▶ [Records for the task]
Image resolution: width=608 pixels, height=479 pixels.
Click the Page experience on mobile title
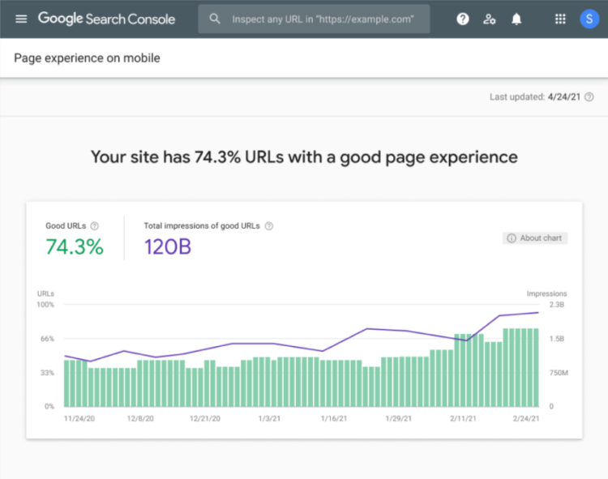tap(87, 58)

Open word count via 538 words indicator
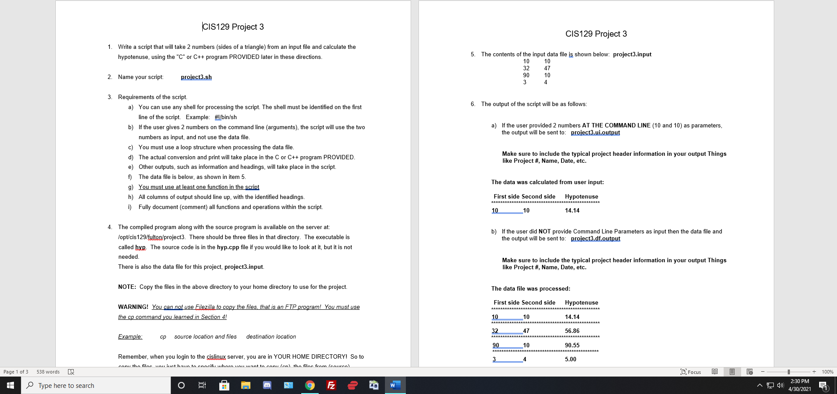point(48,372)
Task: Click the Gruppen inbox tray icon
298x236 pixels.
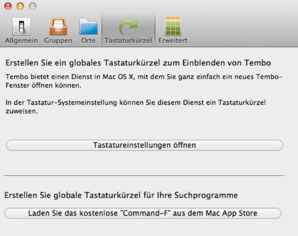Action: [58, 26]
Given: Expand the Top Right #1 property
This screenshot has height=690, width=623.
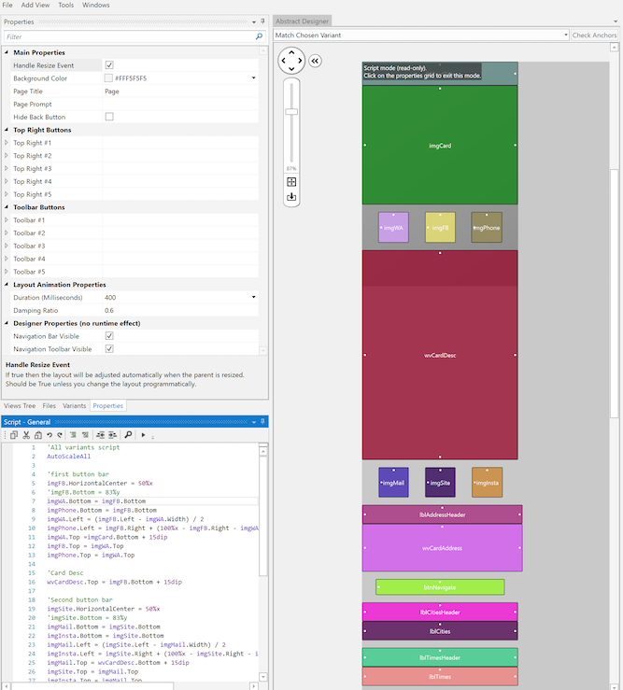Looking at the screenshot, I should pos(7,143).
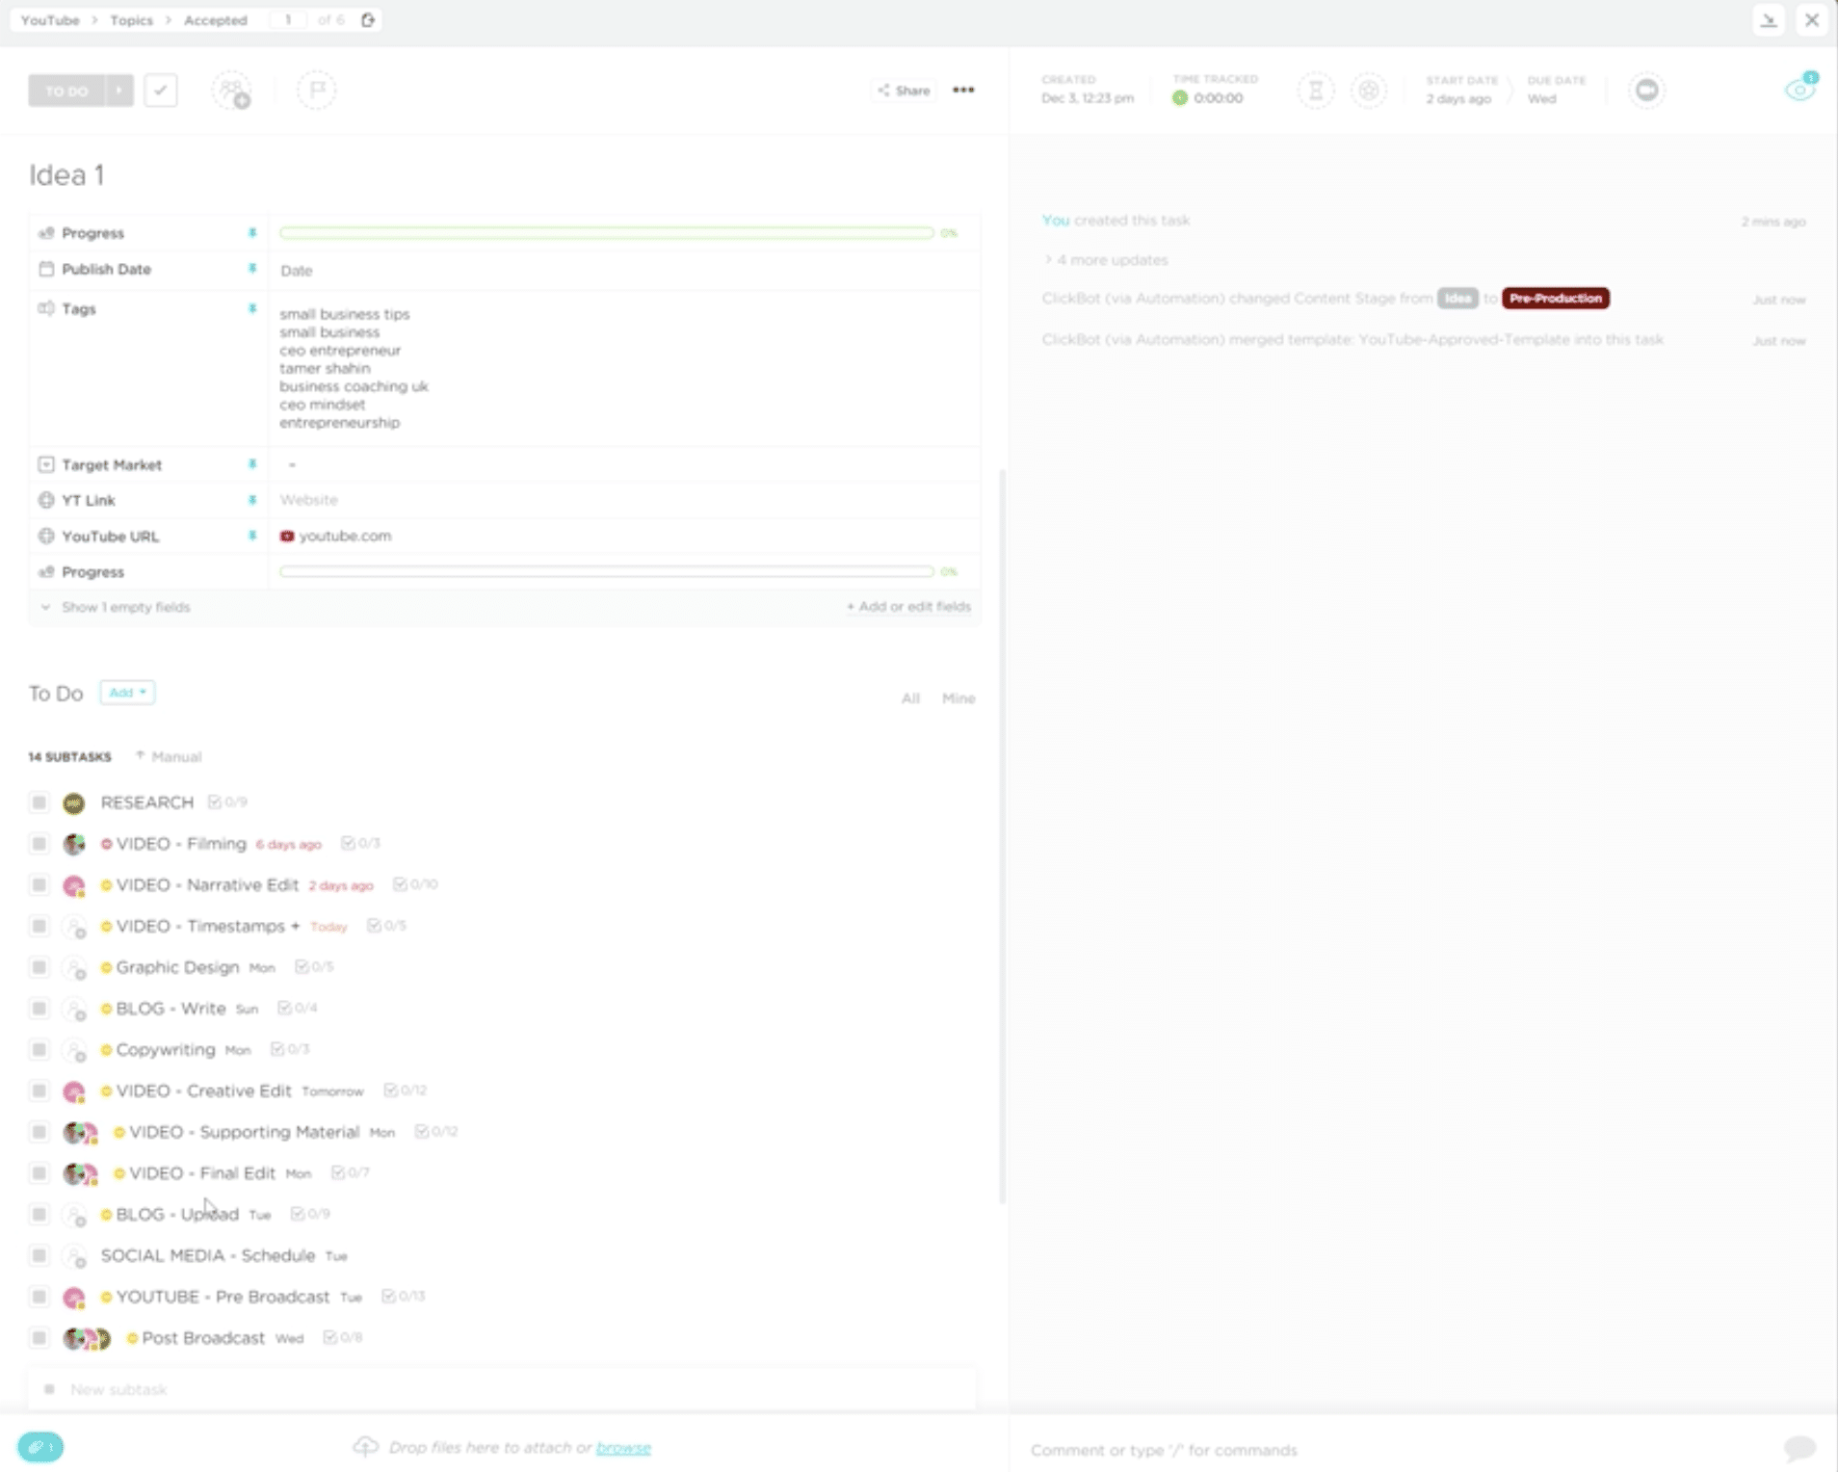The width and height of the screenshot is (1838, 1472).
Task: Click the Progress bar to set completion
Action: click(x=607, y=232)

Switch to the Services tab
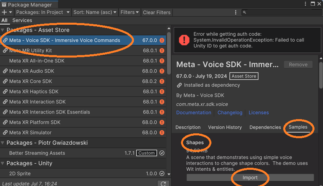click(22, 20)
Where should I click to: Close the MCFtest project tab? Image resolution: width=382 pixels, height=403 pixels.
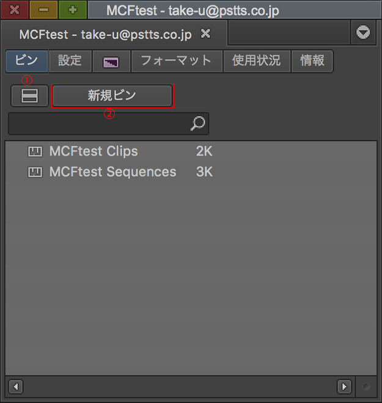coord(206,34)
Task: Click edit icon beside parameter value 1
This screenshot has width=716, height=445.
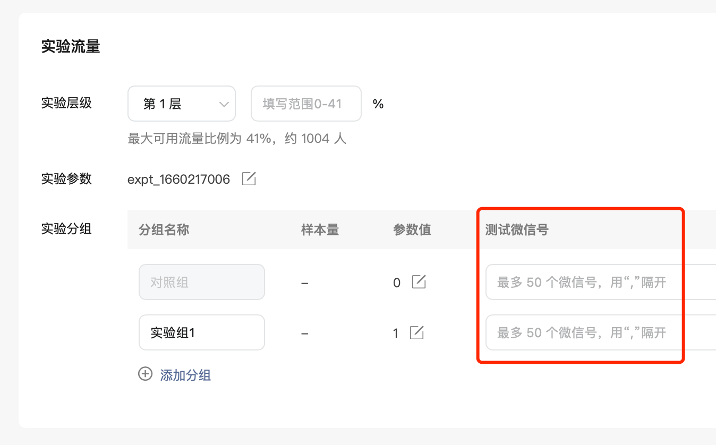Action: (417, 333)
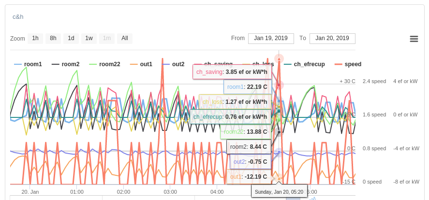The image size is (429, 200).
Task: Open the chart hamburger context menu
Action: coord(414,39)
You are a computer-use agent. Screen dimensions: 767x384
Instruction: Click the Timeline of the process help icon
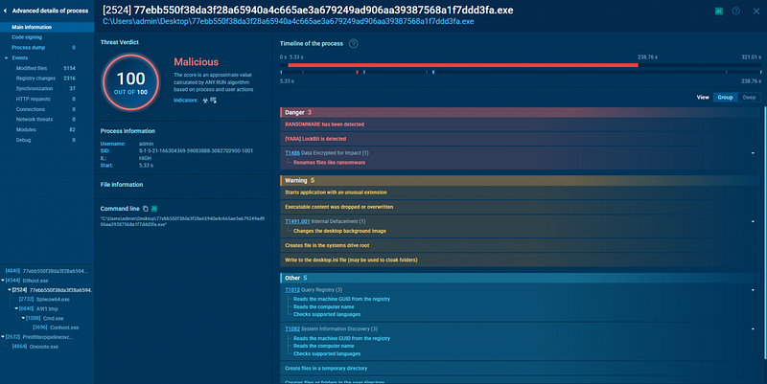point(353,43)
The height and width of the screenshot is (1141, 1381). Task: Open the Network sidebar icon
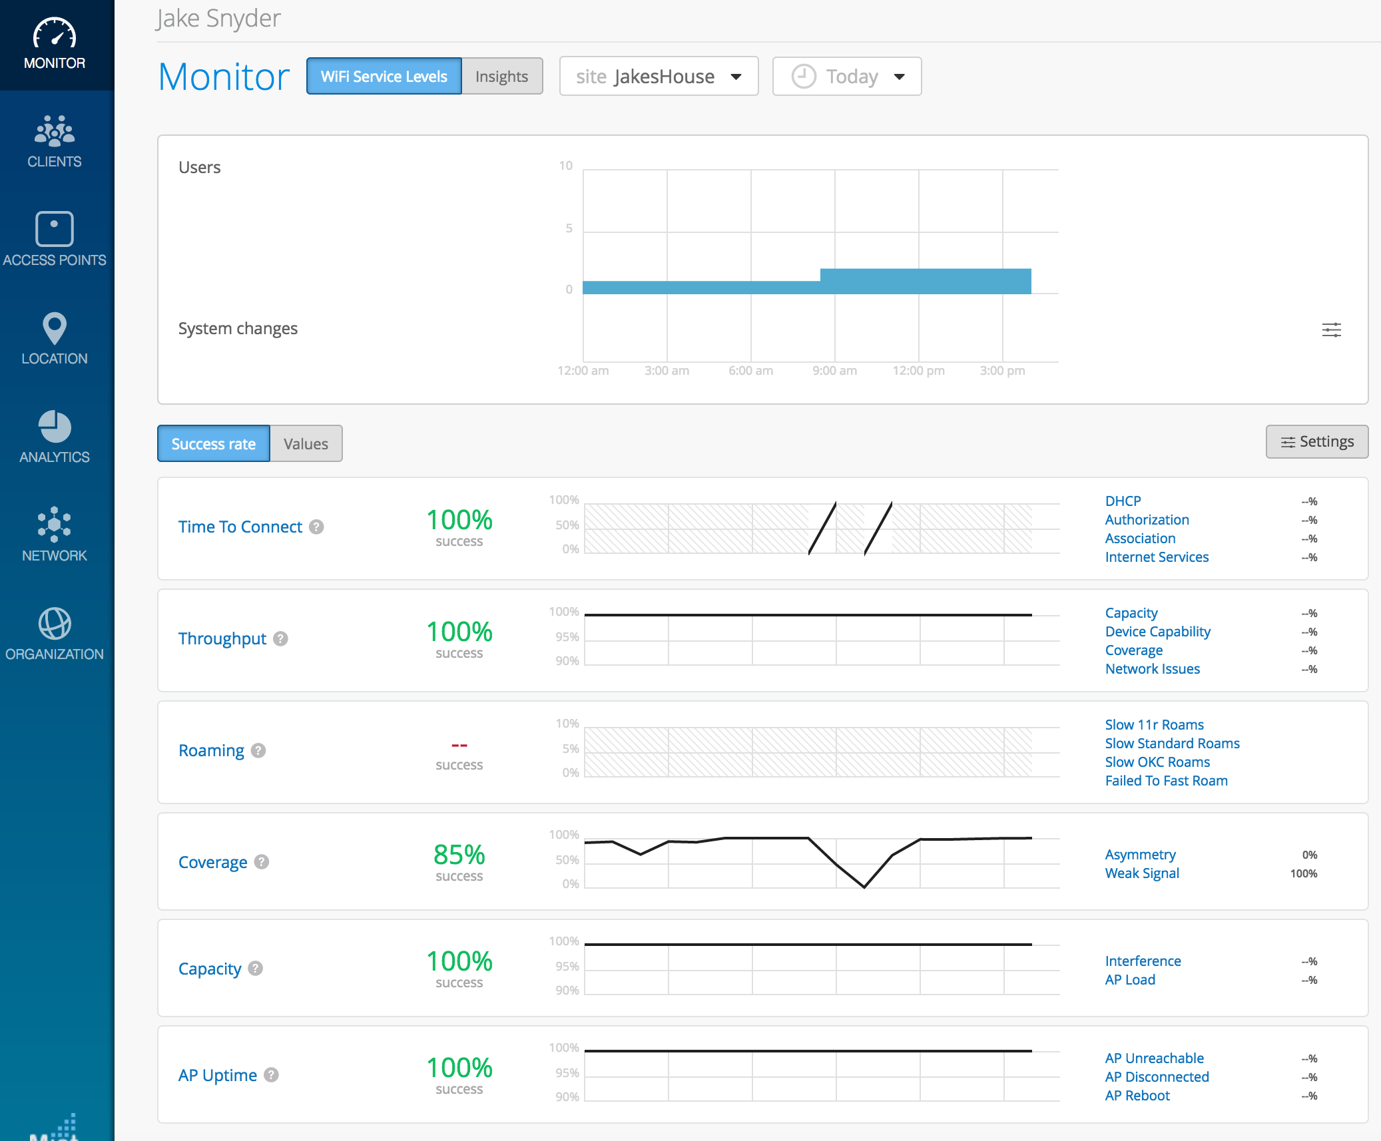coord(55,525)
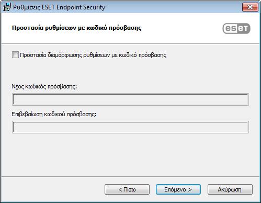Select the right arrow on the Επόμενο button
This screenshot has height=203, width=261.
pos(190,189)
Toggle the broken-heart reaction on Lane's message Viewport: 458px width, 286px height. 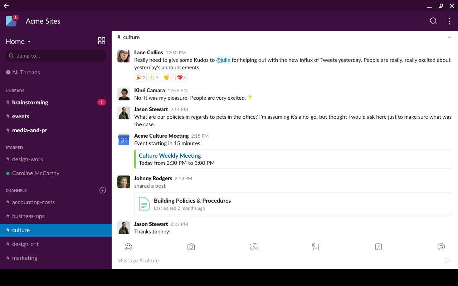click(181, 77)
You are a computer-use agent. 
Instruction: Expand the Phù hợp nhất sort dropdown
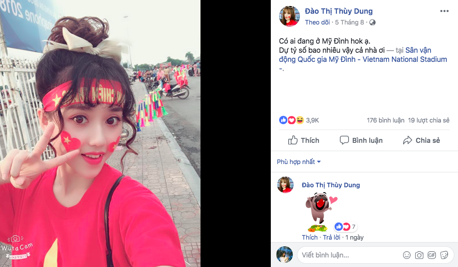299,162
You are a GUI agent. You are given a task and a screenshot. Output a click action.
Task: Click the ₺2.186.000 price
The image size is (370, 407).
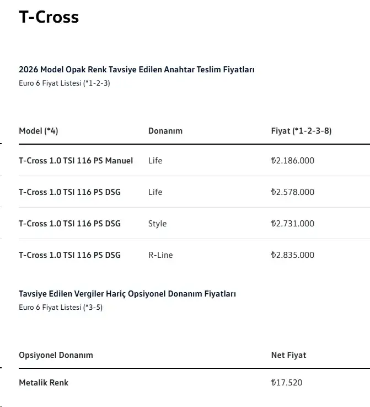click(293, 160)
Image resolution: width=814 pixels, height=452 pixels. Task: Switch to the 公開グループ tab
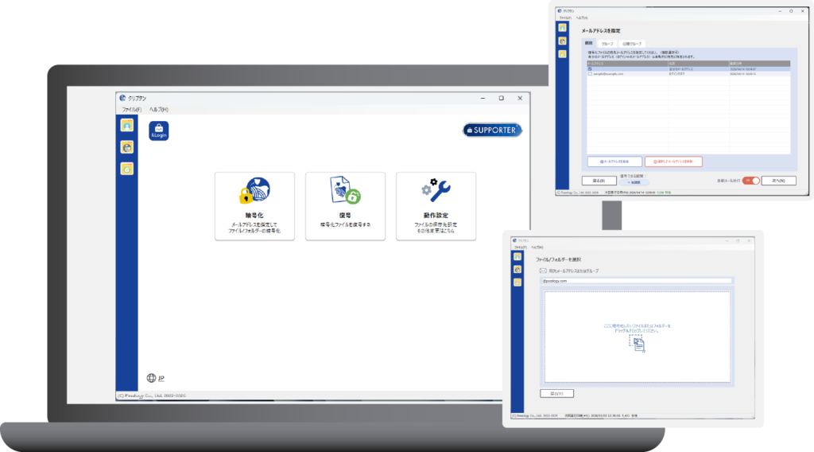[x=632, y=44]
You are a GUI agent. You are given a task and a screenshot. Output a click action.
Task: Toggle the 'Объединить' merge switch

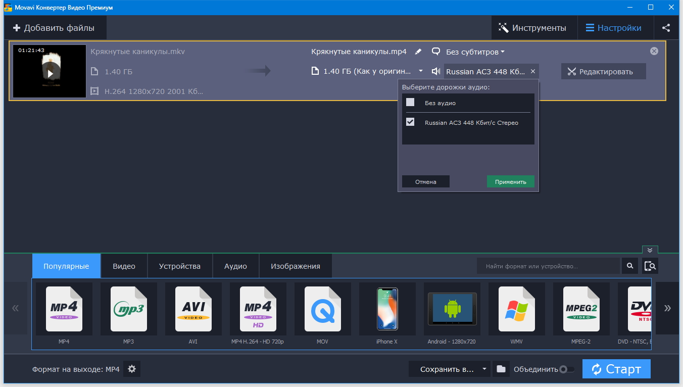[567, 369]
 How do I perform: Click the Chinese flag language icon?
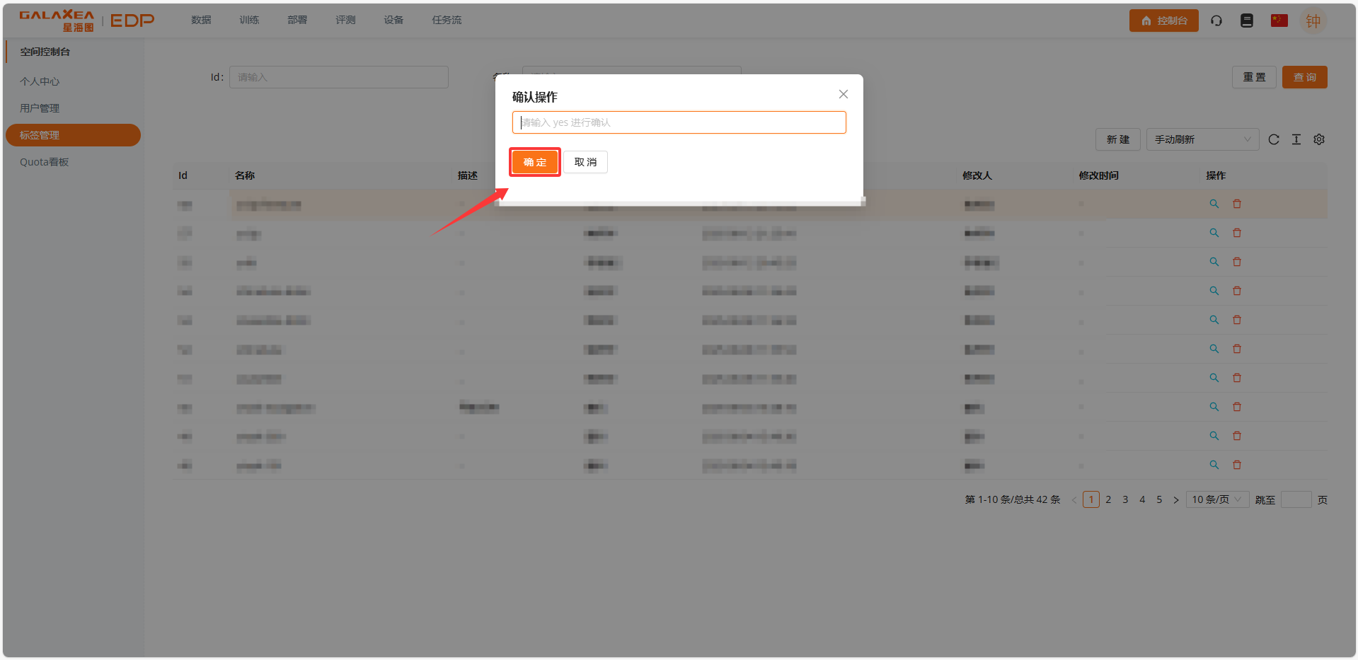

▶ [What you should do] Can you give the lines of the listing again, from the line with "Given: Expand the Top Right #1 property" up to and including the line with "Task: Click the Progress", changing "property" to "setting" and leaving everything else unchanged? Leave the pictures out of your answer.

▶ [Solved exercise]
Given: Expand the Top Right #1 setting
This screenshot has height=690, width=623.
Looking at the screenshot, I should pos(7,143).
The width and height of the screenshot is (1838, 1472).
Task: Click the Progress bar to set completion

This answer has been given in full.